Non-linear numerical simulation of a typical wing section with self-excited oscillations

Abstract

The response of flexible structures to aerodynamic loads is generally of non-linear nature. The characteristics of the aeroelastic behavior depend on the properties of structural-and-aerodynamic subsystems, and
also depend on the way in which these two subsystems are combined. The nonlinear response of a wing section
with two degrees of freedom has been widely studied. The importance of aeroelastic analysis relies on its ability
to predict the response of some critical aircraft components. For example, stiffness loss in the control surfaces
causes unacceptable vibration levels in the aircraft structure. These vibrations must be avoided because the transition between undesirable vibrations and flutter is generally diffuse. It is well known, that damage to the control surface caused by flutter may lead to the loss of the aircraft. In this paper we study numerically the dynamics of a nonlinear aeroelastic system with cubic-nonlinear and freeplay in the torsion stiffness of the wing section. This reduced order model uses the well-known typical-section hypothesis. The aerodynamic loads are obtained through a nonlinear bidimensional unsteady vortex lattice method.

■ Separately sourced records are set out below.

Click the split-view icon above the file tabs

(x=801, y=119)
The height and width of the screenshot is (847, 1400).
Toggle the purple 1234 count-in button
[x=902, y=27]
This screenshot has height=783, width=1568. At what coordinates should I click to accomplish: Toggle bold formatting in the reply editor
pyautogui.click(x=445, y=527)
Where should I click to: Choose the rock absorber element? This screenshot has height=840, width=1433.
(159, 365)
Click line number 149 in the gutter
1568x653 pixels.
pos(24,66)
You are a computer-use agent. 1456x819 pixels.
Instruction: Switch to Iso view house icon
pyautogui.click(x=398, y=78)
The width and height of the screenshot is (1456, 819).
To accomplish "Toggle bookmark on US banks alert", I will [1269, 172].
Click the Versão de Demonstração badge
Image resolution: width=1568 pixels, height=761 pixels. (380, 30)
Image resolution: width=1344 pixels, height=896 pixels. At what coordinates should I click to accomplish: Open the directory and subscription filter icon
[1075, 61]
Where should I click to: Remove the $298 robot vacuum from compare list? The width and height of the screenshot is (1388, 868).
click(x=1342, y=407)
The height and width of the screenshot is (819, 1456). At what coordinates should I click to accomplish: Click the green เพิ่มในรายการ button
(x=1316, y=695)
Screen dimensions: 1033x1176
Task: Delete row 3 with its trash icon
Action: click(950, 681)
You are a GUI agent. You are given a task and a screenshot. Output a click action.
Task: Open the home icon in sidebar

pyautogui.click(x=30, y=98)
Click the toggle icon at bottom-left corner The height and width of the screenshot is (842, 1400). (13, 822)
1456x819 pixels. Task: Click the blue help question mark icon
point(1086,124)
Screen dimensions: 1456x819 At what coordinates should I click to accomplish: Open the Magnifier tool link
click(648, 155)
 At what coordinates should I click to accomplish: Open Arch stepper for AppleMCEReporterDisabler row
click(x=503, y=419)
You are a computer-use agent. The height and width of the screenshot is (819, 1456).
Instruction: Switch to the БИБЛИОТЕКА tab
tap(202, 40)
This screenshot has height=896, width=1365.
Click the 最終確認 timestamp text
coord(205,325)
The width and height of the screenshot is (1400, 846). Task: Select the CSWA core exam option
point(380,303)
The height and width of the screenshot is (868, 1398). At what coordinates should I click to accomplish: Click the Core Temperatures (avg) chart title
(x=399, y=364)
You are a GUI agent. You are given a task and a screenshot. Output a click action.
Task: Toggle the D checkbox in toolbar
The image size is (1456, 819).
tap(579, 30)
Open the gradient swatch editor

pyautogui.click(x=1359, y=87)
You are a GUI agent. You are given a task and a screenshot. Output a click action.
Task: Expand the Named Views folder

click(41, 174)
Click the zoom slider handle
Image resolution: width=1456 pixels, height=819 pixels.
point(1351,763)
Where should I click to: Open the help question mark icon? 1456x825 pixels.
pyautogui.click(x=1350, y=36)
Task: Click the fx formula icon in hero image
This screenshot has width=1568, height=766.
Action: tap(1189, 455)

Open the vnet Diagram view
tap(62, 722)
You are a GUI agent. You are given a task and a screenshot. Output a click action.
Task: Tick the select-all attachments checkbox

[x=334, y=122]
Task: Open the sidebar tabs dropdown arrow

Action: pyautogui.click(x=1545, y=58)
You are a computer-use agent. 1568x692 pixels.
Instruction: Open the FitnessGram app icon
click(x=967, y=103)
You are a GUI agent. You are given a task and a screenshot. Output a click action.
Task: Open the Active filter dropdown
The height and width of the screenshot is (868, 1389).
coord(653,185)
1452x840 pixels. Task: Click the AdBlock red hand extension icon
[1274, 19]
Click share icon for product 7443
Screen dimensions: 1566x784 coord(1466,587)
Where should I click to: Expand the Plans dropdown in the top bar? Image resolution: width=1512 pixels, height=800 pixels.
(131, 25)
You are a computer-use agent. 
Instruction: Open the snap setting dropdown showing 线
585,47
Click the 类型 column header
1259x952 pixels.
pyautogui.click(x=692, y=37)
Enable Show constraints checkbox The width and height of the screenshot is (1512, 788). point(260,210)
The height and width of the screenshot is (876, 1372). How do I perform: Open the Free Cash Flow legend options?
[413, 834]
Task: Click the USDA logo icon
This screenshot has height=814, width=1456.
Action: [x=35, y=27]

The integration of the governing equations of the coupled aeroelastic system is carried out numerically, simultaneously and interactively in the time
domain. Using the proposed model we can determine how a change in torsion stiffness influences the amplitude
and frequency of self-excited vibrations, the flutter speed of the aeroelastic system, and the occurrence of limit
cycles. Results from the numerical simulations show a significant correlation with those reported by other authors, in addition, the mathematical model presented here proved to be more efficient and accurate than other
models, particularly in highly nonlinear cases.